Good oil and gas deposits are increasingly on the fringes geographically, geologically and technologically; and that translates into lower energy returned for energy invested. That's not a good trend, folks.
Good news, America. There's maybe as much as 15 billion barrels of crude oil out there in the Gulf of Mexico some 270 miles southwest of New Orleans and 175 miles offshore. Chevron just announced that their Jack No. 2 well has been steadily pushing 6,000 barrels a day since 2004, suggesting that there is a huge new field more than 5 miles below the hurricane-prone waters of the Gulf.
The test well broke a half dozen different drilling records, including the deepest offshore production well yet. Chevron is spending more than $3 billion dollars to develop the field, which is expected to begin production in 2008.
What I found interesting about the announcement is the fact that oil companies are literally having to go to such depths to find oil. All the easy, cheap oil -- as Daimler Chrysler's Thomas W. LaSorda told the New York Times -- has been found. From here on out, folks that "bubbling crude" is going to be harder to find and a lot more expensive to bring up.

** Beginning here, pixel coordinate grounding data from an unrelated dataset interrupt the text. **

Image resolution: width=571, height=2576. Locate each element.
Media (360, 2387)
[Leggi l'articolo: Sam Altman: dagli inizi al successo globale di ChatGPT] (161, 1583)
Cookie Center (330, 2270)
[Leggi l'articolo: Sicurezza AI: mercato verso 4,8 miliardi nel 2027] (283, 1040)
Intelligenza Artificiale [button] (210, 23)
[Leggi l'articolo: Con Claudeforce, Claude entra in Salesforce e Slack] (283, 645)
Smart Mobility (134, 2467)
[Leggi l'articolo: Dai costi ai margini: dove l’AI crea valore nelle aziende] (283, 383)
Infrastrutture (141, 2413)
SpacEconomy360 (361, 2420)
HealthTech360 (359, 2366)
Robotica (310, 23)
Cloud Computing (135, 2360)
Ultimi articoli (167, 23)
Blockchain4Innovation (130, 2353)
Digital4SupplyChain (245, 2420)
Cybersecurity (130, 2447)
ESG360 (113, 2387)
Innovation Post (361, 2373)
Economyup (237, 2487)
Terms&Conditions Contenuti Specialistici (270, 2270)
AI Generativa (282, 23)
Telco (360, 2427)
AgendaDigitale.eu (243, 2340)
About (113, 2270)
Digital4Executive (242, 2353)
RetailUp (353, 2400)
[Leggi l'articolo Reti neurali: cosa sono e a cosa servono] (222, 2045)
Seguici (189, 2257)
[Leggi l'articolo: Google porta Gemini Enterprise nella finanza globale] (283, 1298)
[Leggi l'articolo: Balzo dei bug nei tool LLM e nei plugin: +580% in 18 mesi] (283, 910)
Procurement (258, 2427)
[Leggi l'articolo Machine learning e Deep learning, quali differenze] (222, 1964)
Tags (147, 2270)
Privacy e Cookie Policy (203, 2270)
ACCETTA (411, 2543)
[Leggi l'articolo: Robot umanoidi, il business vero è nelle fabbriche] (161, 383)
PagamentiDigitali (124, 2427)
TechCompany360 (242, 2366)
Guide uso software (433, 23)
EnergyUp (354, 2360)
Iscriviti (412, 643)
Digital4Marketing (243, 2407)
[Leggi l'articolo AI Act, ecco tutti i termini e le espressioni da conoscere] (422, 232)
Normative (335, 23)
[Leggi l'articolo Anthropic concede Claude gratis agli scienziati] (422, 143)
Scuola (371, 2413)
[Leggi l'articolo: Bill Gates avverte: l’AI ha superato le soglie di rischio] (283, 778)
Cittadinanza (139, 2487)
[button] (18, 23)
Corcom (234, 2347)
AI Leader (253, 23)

I did a quick Google search for the "deepest oil well" prior to Jack No. 2 and learned that the industry has steadily had to drill deeper to reach oil. In 1980, the average depth of a new oil well was 3,810 feet. By 2004, this had increased to more than a mile, 5,706 feet. As you might expect, drilling deeper costs more. In 2000, it cost $4.94 to extract a barrel of oil. This climbed to $8.61 a barrel. The industry spent $63.1 billion on oil discovery in 2000, but had to spend nearly twice that in 2004, a whooping sum of $117.4 billion.
And more money doesn't necessarily translate into more wells or more oil. In 1980, 31,182 oil wells were drilled globally. In 2004, that had plummeted to just over 7,000 wells. Last year, 26,295 gas wells were drilled compared to 8,193 oil wells, which suggests not a deliberate shift of business focus, but a reality of geology.
As Dr. Kenneth Deffeyes explains in "Hubbert's Peak", oil is usually found in rocks that have been in an "oil window" of between 7,500 and 15,000 feet. Oil bearing rocks that have been deeper than 15,000 in their geologic history will usually -- but not always as Jack No. 2 illustrates -- have had their hydrocarbons cooked into natural gas.
More natural gas discoveries than oil -- which is more valuable because it is more easily transportable -- suggests to me that we're now utilizing the last of the earth's hydrocarbon bounty, certainly the last of the easy-to-reach oil. There may yet be large deposits under the Arctic and certainly deep into the Gulf of Mexico, but at what cost?
And how much oil is 15 billion barrels? America uses 20.5 million barrels a day. Usually only about 50% of the oil in a given field can be extracted. In the new Gulf field Chevron has just discovered that translates into just one year's supply.